YOUR INSTRUCTIONS
Exactly reproduce the line containing "Tap the 260 kbp scale label" together with every line after it, through the end of the entries, and give nothing more.

EXCERPTED RECORDS

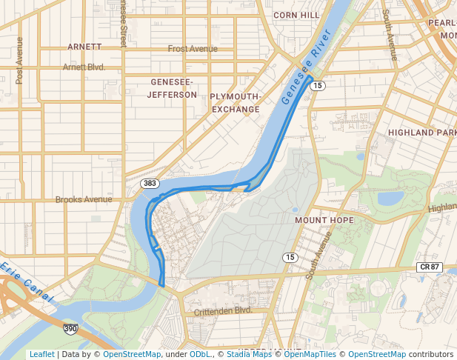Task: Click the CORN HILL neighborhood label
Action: pos(296,15)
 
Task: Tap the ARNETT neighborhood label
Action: pos(84,46)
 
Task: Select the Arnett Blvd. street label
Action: pos(84,67)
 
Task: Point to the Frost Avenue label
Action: pos(193,49)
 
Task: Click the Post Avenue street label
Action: pos(20,60)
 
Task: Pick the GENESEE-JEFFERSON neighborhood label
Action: pos(172,88)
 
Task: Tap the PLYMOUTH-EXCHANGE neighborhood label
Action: pos(236,103)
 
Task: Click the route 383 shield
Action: pos(150,182)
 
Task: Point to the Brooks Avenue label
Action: pos(84,199)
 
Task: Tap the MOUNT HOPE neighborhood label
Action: pos(324,220)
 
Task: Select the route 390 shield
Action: pos(70,327)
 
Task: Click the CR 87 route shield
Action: pos(429,267)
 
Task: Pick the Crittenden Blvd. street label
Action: pos(224,312)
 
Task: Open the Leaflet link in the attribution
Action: pos(41,354)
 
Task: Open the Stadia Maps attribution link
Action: pos(249,354)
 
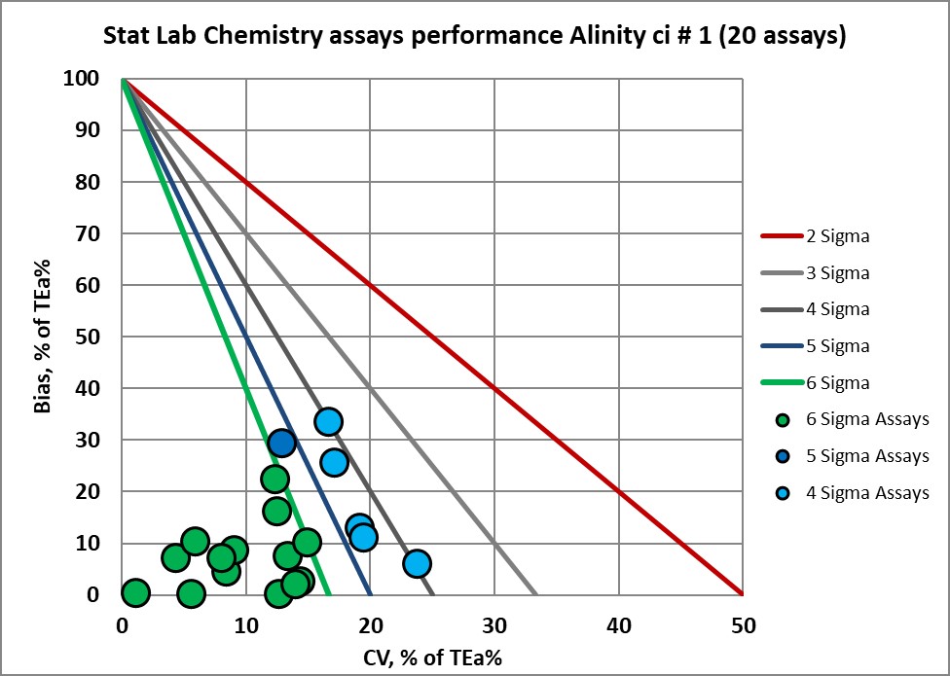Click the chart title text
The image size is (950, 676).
pos(475,38)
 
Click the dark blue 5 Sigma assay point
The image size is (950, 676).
pos(282,444)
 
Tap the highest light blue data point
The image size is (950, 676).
pos(328,421)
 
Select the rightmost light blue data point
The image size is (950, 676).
pos(418,564)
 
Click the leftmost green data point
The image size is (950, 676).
pos(135,592)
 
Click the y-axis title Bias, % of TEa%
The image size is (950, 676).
pos(44,337)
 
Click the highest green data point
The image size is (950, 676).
pos(275,479)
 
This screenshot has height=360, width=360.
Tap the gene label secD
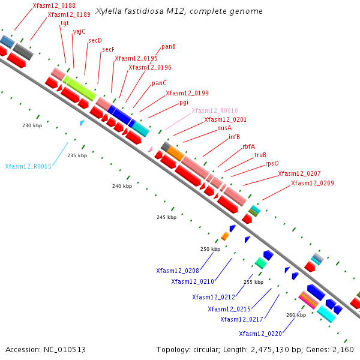tap(95, 40)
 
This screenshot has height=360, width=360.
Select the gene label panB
tap(169, 46)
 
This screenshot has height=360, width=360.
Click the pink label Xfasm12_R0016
tap(215, 110)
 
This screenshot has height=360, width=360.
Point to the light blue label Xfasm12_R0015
tap(28, 166)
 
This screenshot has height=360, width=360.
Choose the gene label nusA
tap(224, 128)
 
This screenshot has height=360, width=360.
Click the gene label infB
tap(234, 137)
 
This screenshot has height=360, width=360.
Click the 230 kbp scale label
tap(32, 125)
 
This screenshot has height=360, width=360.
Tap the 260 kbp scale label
tap(296, 314)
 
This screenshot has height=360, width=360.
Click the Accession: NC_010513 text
tap(46, 349)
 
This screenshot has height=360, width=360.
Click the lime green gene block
tap(80, 88)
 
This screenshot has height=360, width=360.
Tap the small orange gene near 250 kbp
tap(225, 236)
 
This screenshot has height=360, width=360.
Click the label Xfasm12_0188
tap(54, 5)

REPLY
Tap the 260 kbp scale label
tap(296, 314)
 
This screenshot has height=360, width=360.
Click the Accession: NC_010513 text
tap(46, 349)
 
This screenshot has height=360, width=360.
Click the lime green gene block
tap(80, 88)
 
This screenshot has height=360, width=360.
Tap the small orange gene near 250 kbp
tap(225, 236)
 
This screenshot has height=360, width=360.
Click the label Xfasm12_0188
tap(54, 5)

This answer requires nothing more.